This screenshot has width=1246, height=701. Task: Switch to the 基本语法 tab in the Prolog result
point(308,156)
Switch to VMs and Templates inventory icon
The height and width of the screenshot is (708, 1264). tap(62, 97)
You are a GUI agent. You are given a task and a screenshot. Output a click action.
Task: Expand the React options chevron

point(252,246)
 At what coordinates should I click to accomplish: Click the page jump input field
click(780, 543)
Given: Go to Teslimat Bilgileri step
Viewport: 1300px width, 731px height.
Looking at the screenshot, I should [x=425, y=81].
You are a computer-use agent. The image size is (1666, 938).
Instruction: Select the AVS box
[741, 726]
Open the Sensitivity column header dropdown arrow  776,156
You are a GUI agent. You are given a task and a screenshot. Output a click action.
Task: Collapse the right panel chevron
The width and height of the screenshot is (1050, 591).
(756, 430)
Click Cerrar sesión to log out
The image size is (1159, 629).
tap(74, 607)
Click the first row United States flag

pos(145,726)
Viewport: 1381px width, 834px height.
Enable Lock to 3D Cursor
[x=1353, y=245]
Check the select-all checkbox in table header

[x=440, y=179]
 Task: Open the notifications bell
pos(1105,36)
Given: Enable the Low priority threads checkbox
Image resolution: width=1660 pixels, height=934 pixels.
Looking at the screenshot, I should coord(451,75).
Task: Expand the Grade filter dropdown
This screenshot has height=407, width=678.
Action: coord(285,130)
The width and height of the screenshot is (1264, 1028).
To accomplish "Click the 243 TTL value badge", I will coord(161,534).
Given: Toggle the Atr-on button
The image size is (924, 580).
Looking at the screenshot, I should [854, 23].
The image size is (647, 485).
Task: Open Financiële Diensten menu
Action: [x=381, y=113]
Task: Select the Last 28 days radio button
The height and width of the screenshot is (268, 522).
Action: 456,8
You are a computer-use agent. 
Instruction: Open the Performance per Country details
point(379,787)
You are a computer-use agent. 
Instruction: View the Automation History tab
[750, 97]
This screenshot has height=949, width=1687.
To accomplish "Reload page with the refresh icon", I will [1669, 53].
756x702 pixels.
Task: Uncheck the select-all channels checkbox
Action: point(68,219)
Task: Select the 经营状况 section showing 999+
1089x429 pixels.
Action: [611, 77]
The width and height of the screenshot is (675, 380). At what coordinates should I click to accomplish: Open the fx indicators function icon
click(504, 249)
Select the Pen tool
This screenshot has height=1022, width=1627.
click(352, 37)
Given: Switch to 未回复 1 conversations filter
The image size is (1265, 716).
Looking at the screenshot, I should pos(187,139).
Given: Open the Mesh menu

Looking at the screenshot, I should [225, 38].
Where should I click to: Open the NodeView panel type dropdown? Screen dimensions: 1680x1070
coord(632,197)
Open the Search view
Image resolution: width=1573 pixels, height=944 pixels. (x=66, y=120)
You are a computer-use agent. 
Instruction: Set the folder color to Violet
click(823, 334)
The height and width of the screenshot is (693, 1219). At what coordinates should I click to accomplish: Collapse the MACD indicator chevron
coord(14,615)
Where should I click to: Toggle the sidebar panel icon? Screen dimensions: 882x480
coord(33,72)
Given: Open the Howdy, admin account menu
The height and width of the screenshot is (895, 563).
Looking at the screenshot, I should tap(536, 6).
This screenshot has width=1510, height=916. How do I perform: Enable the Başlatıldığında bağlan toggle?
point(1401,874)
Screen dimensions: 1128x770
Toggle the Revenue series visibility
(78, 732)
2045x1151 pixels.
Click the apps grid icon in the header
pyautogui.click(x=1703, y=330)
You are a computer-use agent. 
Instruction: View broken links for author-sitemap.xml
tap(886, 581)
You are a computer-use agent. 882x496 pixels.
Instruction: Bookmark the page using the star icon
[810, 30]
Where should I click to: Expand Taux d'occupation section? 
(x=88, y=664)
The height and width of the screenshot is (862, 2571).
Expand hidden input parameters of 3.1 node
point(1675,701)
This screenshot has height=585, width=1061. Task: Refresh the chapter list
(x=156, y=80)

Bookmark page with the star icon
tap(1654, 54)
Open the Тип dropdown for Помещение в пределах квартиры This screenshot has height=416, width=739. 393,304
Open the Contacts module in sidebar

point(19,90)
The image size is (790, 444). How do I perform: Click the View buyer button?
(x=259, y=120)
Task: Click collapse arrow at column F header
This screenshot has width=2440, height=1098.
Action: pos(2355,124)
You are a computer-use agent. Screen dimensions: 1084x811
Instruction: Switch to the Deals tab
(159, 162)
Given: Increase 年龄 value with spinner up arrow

- Task details:
When a line of the material holds the string "filter", copy that line.

- The completed task:
Task: Expand the Grade filter dropdown
Given: Switch to 未回复 1 conversations filter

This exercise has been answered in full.